JavaFunctional streams

Reduction methods

The reduce operation

The reduce is a terminal operation which combines elements of a stream into a single value. The result can be a value of a primitive type or even a complex object. The main argument of the reduce operation is a two-arguments function for accumulating the result.

It combines elements of the stream into a single object (aggregation N to 1)

But how does it work?

Let's assume we have a list of numbers 1, 2, ..., 7. Let's summarize the numbers using reduce:

int sum = numbers.stream().reduce(0, (acc, elem) -> acc + elem);

The first argument of the reduce method is a neutral element (also known as an identity or a seed). In this case, it is 0 (0 + elem = elem). The second argument is a sum function. The sum function accepts two parameters: acc is an accumulated value and elem is a next element in the stream.
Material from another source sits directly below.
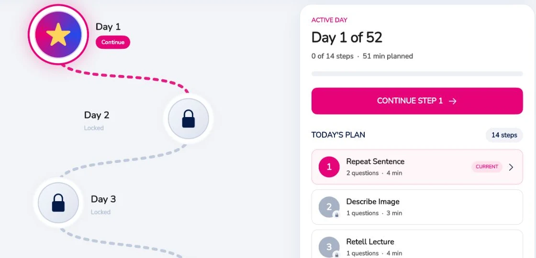Viewport: 536px width, 258px height.
Task: Click the step 1 number circle
Action: pos(329,167)
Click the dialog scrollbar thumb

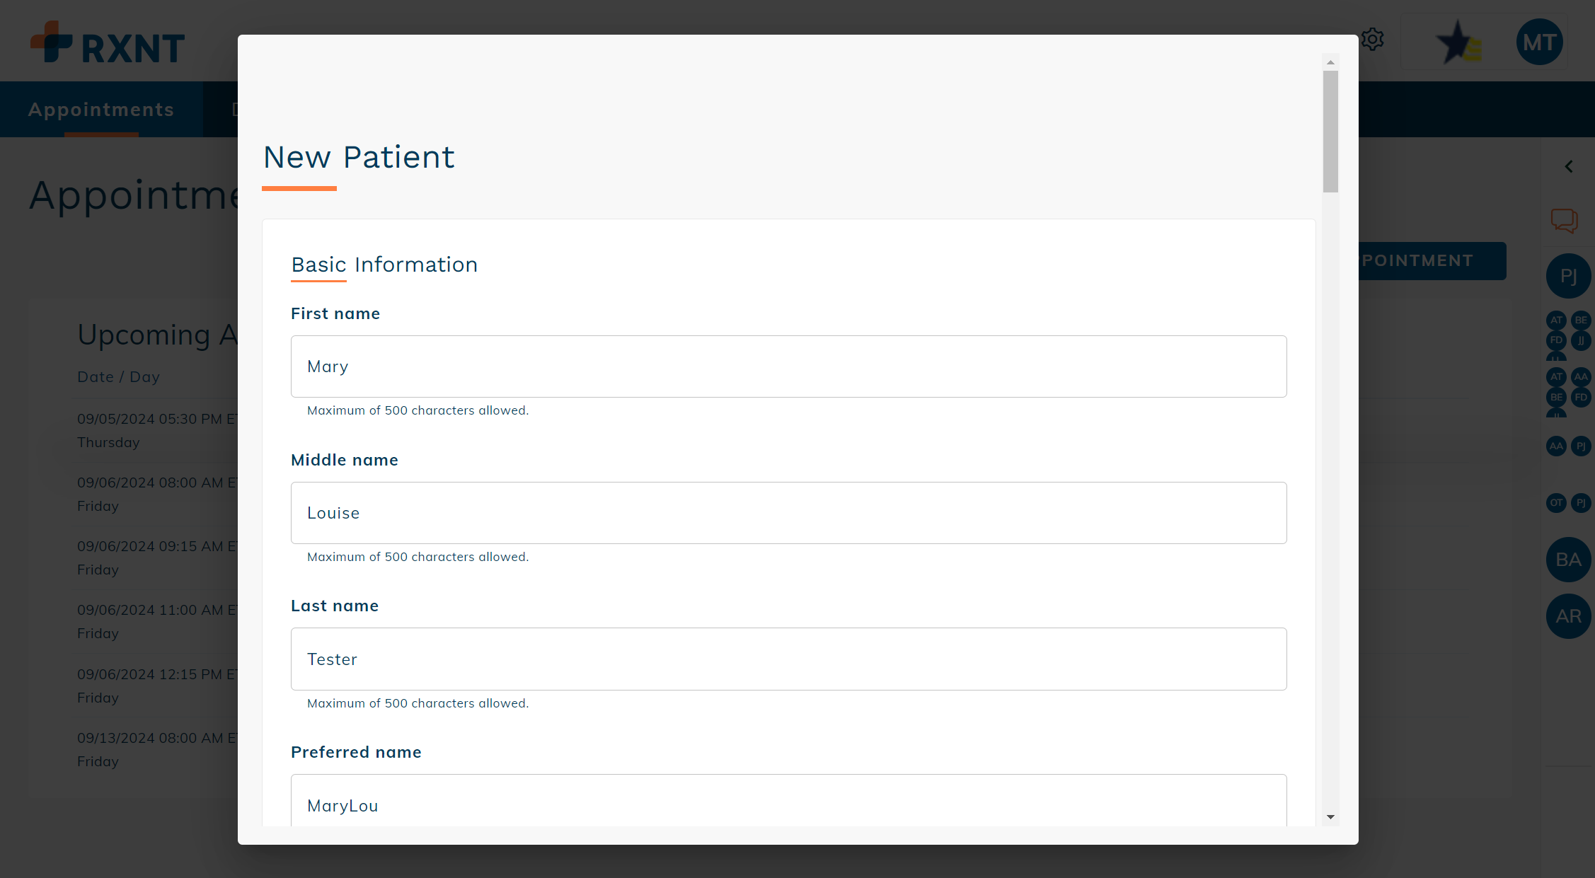tap(1330, 132)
These are our calculations: (((((((0 + 1) + 2) + 3) + 4) + 5) + 6) + 7).

We can see it if just add println into the lambda:

(acc, elem) -> { 
    System.out.println("acc = " + acc + ", " + "elem = " + elem);
    return acc + elem;
}

The output:

acc = 0, elem = 1
acc = 1, elem = 2
acc = 3, elem = 3
acc = 6, elem = 4
acc = 10, elem = 5
acc = 15, elem = 6
acc = 21, elem = 7

After computing 21 + 7 = 28.

Note: accumulating is one of the main principles of a reduction.

Other reduce-like operations

The reduce operation can be used to implement such operations as a sum, finding min (or max) and others. But the Stream API already has these operations.
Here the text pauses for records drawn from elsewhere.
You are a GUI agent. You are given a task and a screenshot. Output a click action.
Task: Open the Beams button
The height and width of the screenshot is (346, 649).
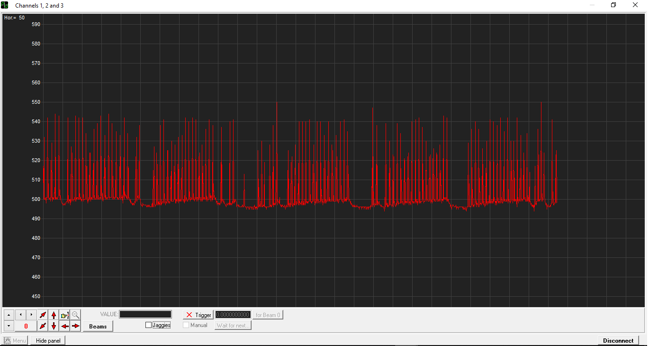[x=98, y=326]
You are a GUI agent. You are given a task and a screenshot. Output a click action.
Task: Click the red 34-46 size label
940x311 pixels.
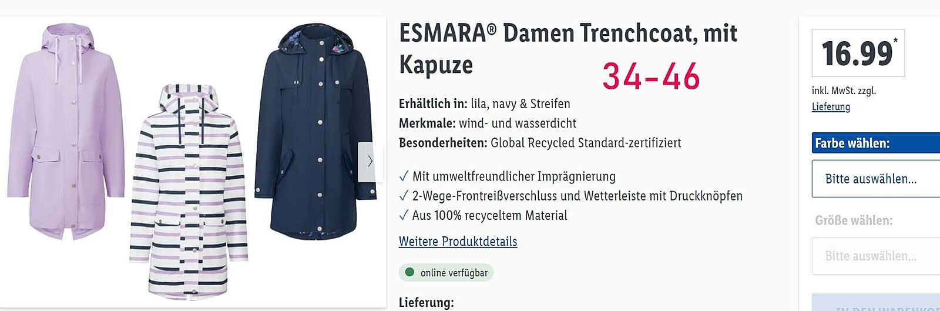click(x=651, y=76)
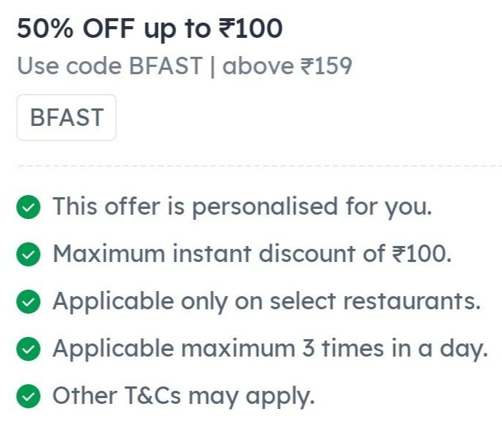Click the BFAST coupon code box
The width and height of the screenshot is (502, 425).
click(66, 117)
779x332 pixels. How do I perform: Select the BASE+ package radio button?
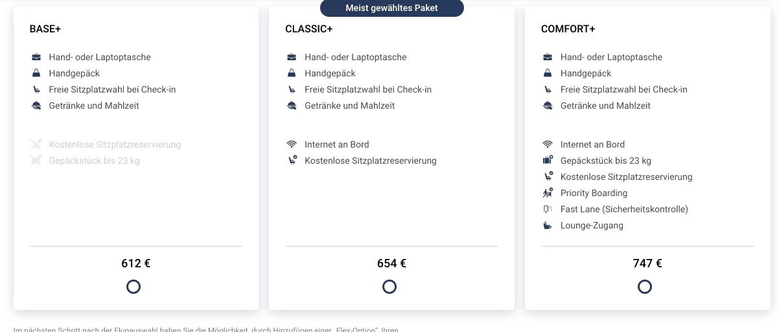pyautogui.click(x=134, y=287)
Here is an example: summing elements of an IntStream (sum aggregation):

long sum = IntStream.of(3, 5, 6, 7).sum();

The sum is 21.

Here is another example - finding a minimum of a stream of positive numbers:

long min = IntStream.of(11, 12, 7, 3, 10, 22).min().orElse(Integer.MAX_VALUE);

This operation returns 3.

The invoking of orElse(Integer.MAX_VALUE) allows you to get the default result (Integer.MAX_VALUE) if the stream is empty.

The same code using the reduce method:

long min = IntStream.of(11, 12, 7, 3, 10, 22).reduce(Integer.MAX_VALUE, (x, y) -> x < y ? x : y);

The first argument (Integer.MAX_VALUE) will be used as a default value and for the first comparison, the second argument is an accumulating function to keep the minimum value.

Also, the Stream API has other methods for accumulating values. See JavaDoc for details.